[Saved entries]
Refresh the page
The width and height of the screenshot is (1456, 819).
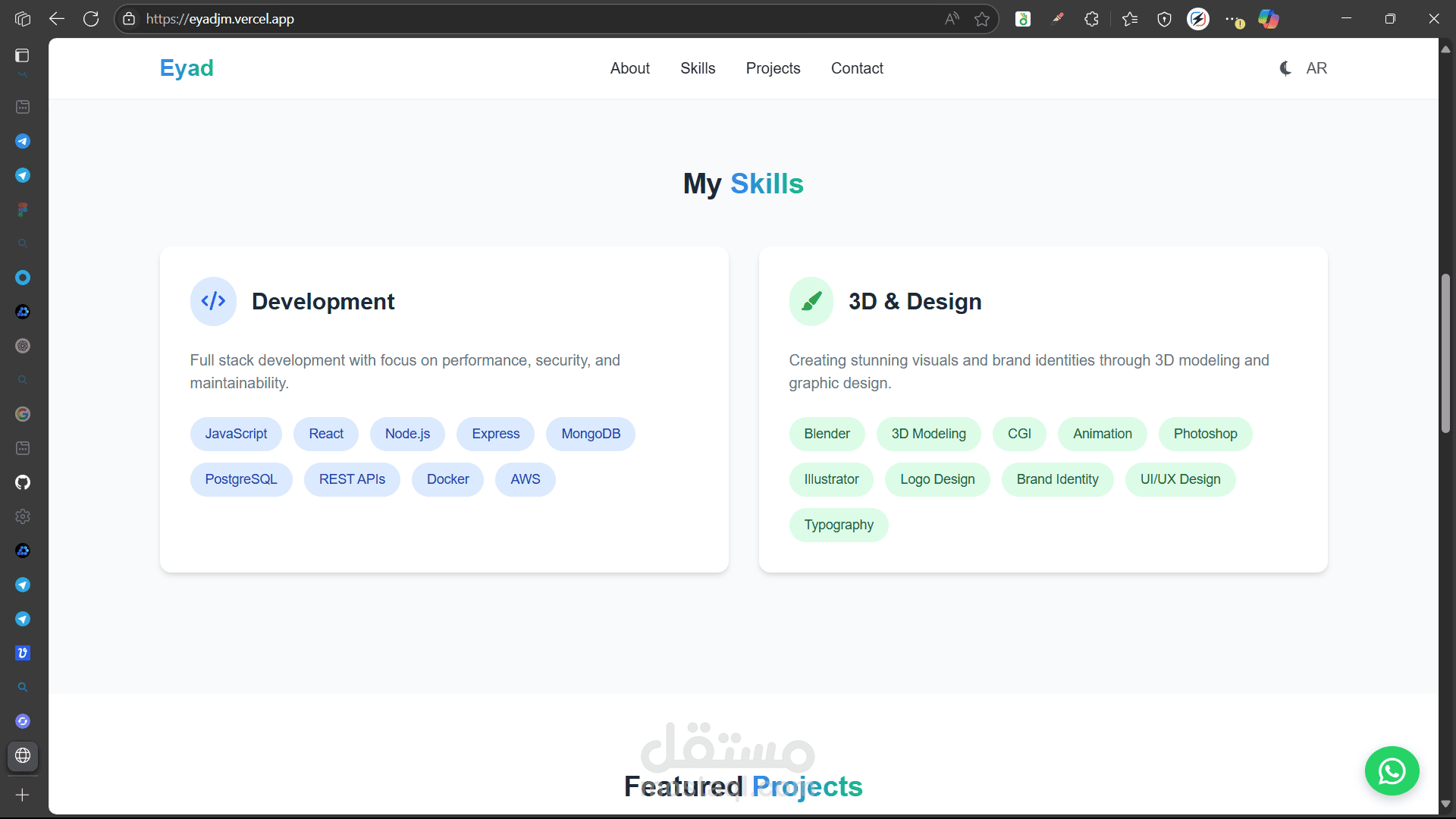click(91, 19)

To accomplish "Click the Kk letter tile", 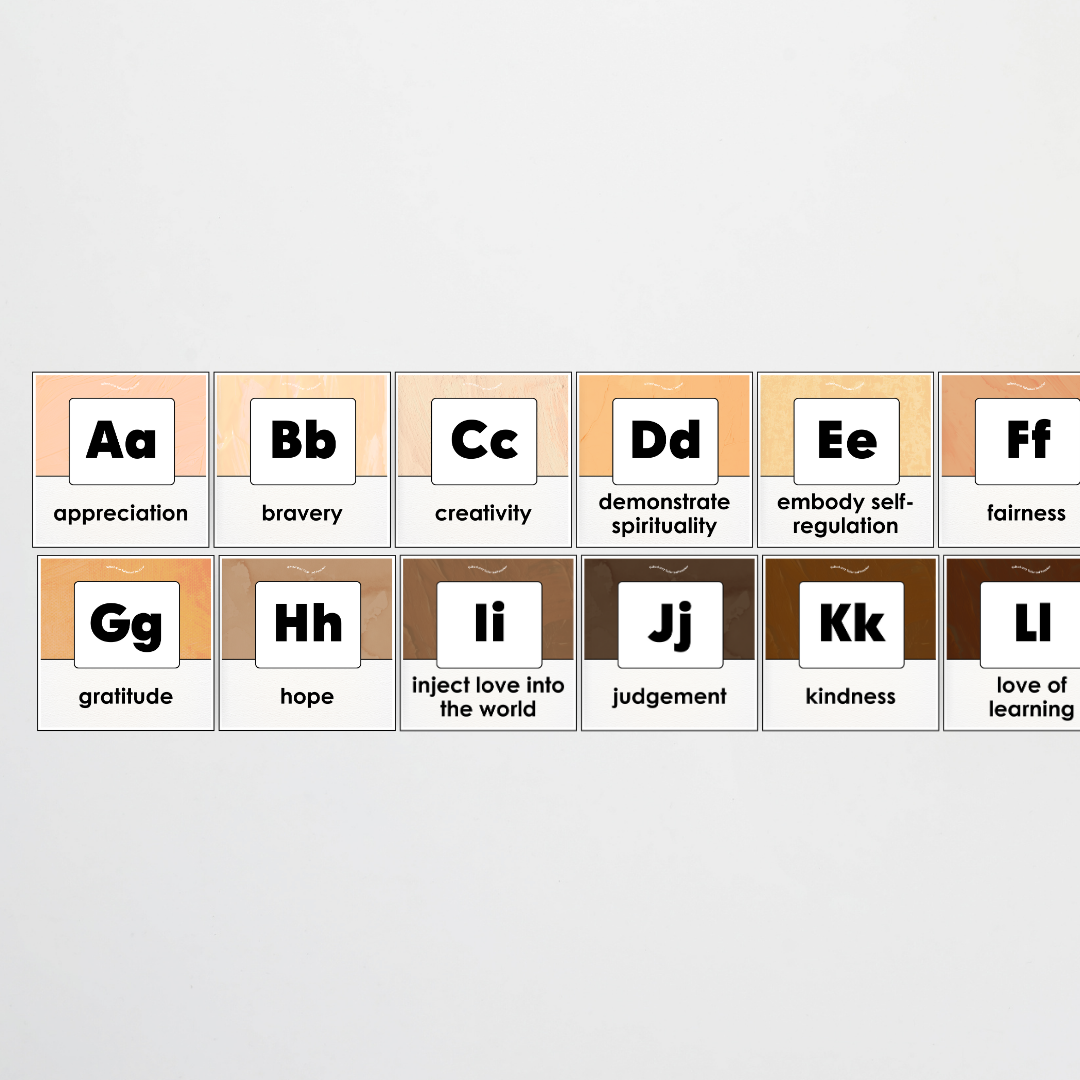I will [x=851, y=621].
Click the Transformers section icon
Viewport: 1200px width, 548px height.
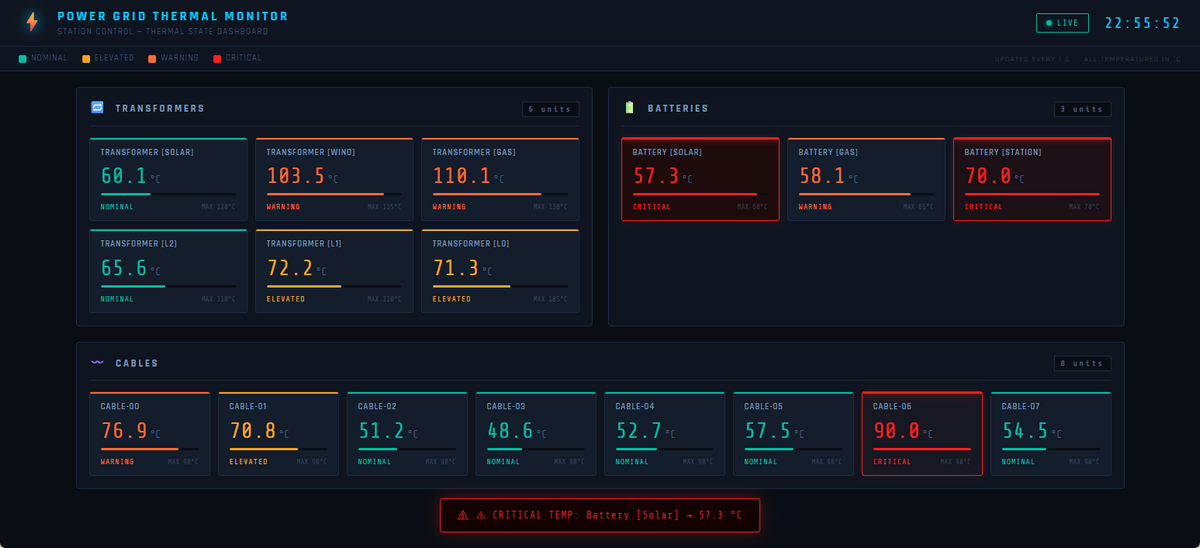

### PROBLEM:
Retype, word for word, the lines from the one with "Click the Transformers section icon" through the last line of the entries above, and only those lines. Leave pictures out.

### YOUR SOLUTION:
Click the Transformers section icon
Viewport: 1200px width, 548px height.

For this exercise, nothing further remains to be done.